## [Document excerpt]
-.-.-

Again, while PCTCPUBY is legitimate, PCTMVSBY raised more questions
than it answers, initially. Note: Jan 2006: However, now it is
used to calculate the SHORTCPS variable, and is thus useful.
To summarize what percentages are printed where by IBM and reported
where by MXG, on RMF CPU Activity Report, the "LPAR Busy Time Perc"
is variable PCTCPUBY, and the "MVS Busy Time Perc" is variable
PCTMVSBY in dataset TYPE70 (and now in TYPE70PR as well). On RMF's
Partition Data Report, IBM's "Logical Processors Total" is variable
LPCTnBY, and IBM's "Physical Processors Total" is PCTLnBY in dataset
ASUM70PR for each LPAR, and the "Physical Processors Total" is the
variable PCTCPBUY in ASUM70PR.
Note: I intend to revise this note as I learn more, especially for
millennium and/or MDF, in the near future. The purpose of this
much of the note was to document what is calculated by MXG and by
IBM when you try to compare RMF reports to MXG datasets, and to
point out basic problems if you have Dedicated or Wait Comp = YES.
Not only is there a problem in ASUM70PR in that we do not know the
true CPU busy time, we also have assumed the "capacity" was the
DURATM of the interval, but that is not always the case, especially
when LPAR weighting is taken into account. No single percentage
value can be used, as it depends on your perspective. ASUM70PR
reports usage percentages of the "dispatch" capacity, while TYPE70
still must be used to understand what is happening inside each MVS.
2. FAT32 file system reduces space needed for MXG from 139MB to 68MB.

-.-.-

## [Given information]
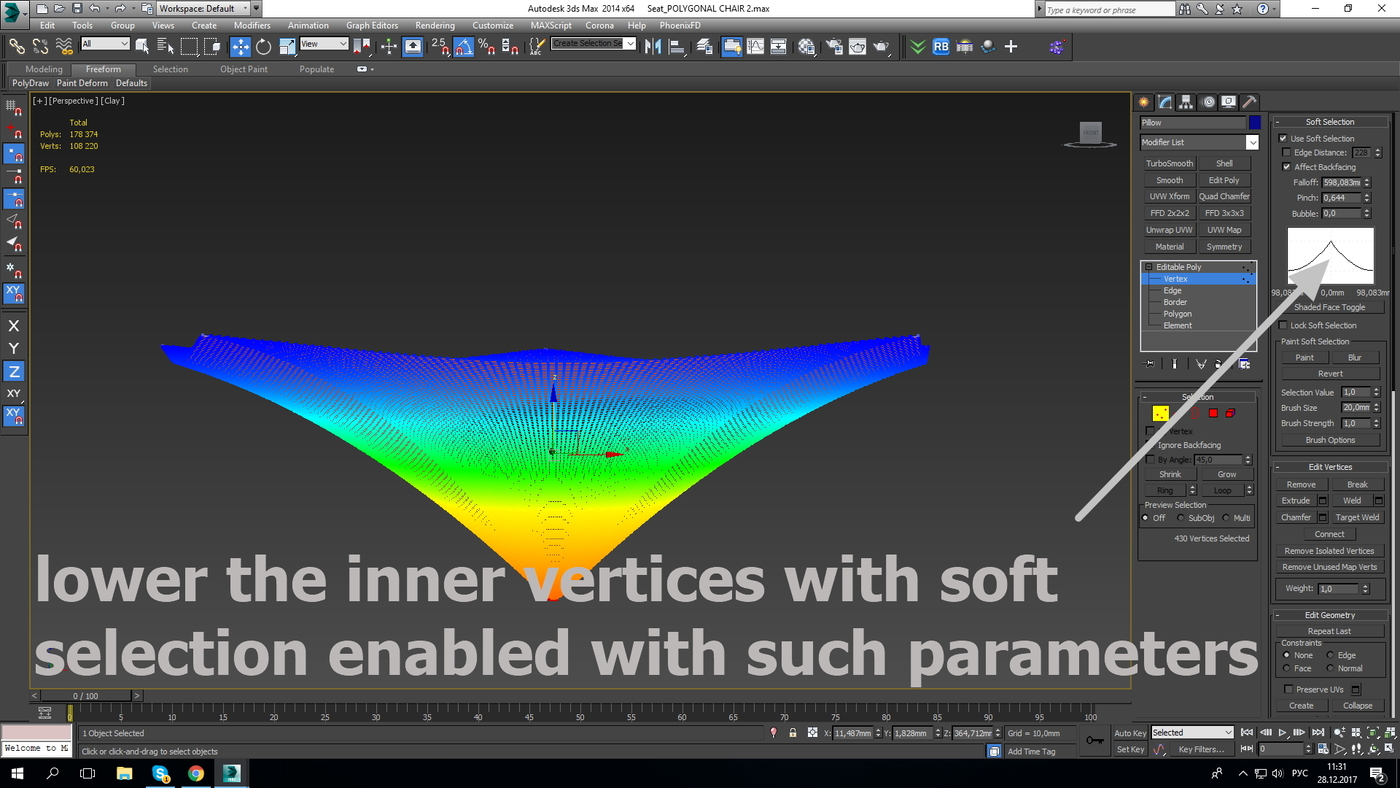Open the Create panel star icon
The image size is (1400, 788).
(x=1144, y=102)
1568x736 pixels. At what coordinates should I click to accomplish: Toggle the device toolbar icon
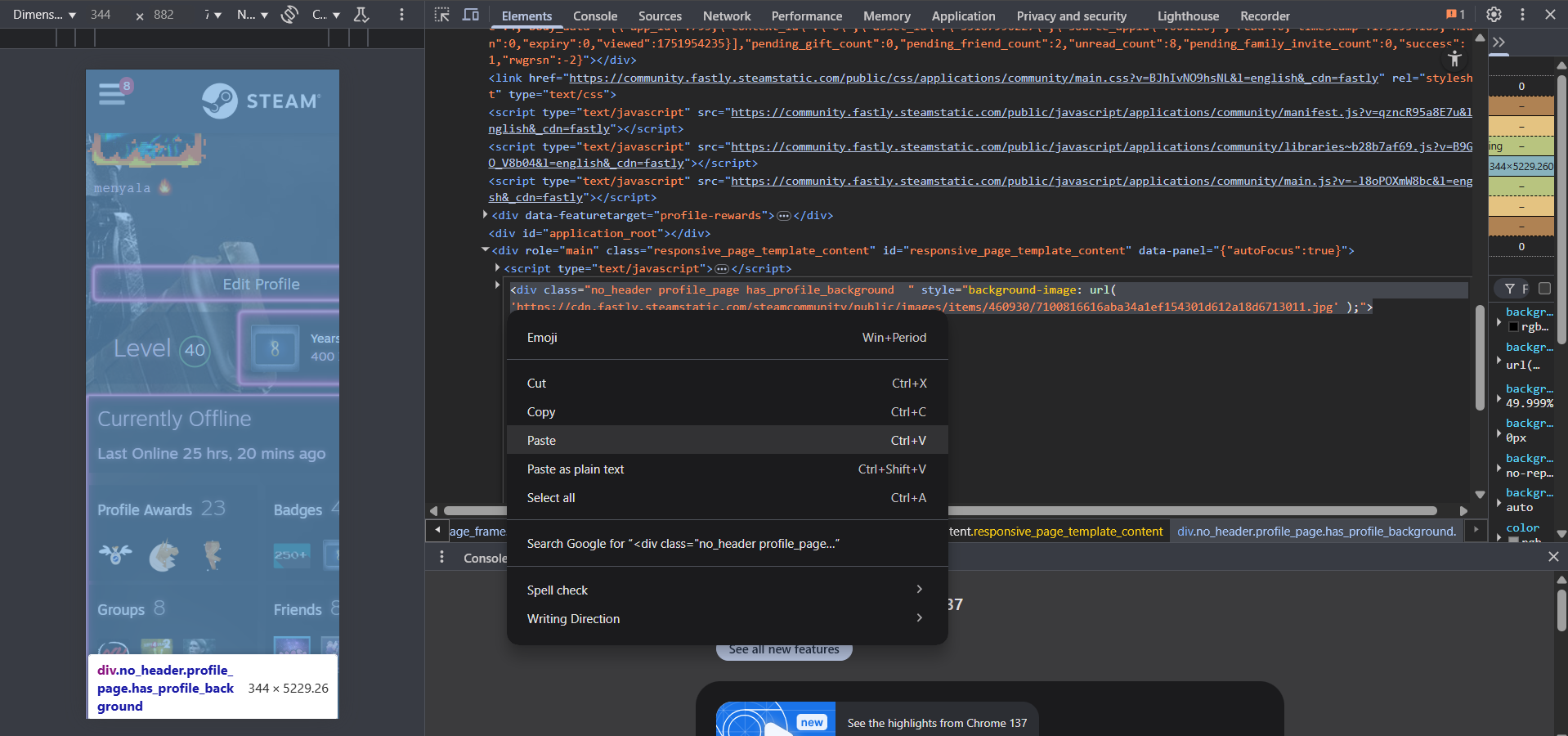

-.-.-

## [Written problem]
Reproduce verbatim the part of the note on RMF CPU busy percentages that opens with the words containing "Again, while PCTCPUBY" and closes with "PCTCPBUY in ASUM70PR.". The material has no connection to the note on RMF CPU busy percentages.

## [Correct result]
Again, while PCTCPUBY is legitimate, PCTMVSBY raised more questions
than it answers, initially. Note: Jan 2006: However, now it is
used to calculate the SHORTCPS variable, and is thus useful.
To summarize what percentages are printed where by IBM and reported
where by MXG, on RMF CPU Activity Report, the "LPAR Busy Time Perc"
is variable PCTCPUBY, and the "MVS Busy Time Perc" is variable
PCTMVSBY in dataset TYPE70 (and now in TYPE70PR as well). On RMF's
Partition Data Report, IBM's "Logical Processors Total" is variable
LPCTnBY, and IBM's "Physical Processors Total" is PCTLnBY in dataset
ASUM70PR for each LPAR, and the "Physical Processors Total" is the
variable PCTCPBUY in ASUM70PR.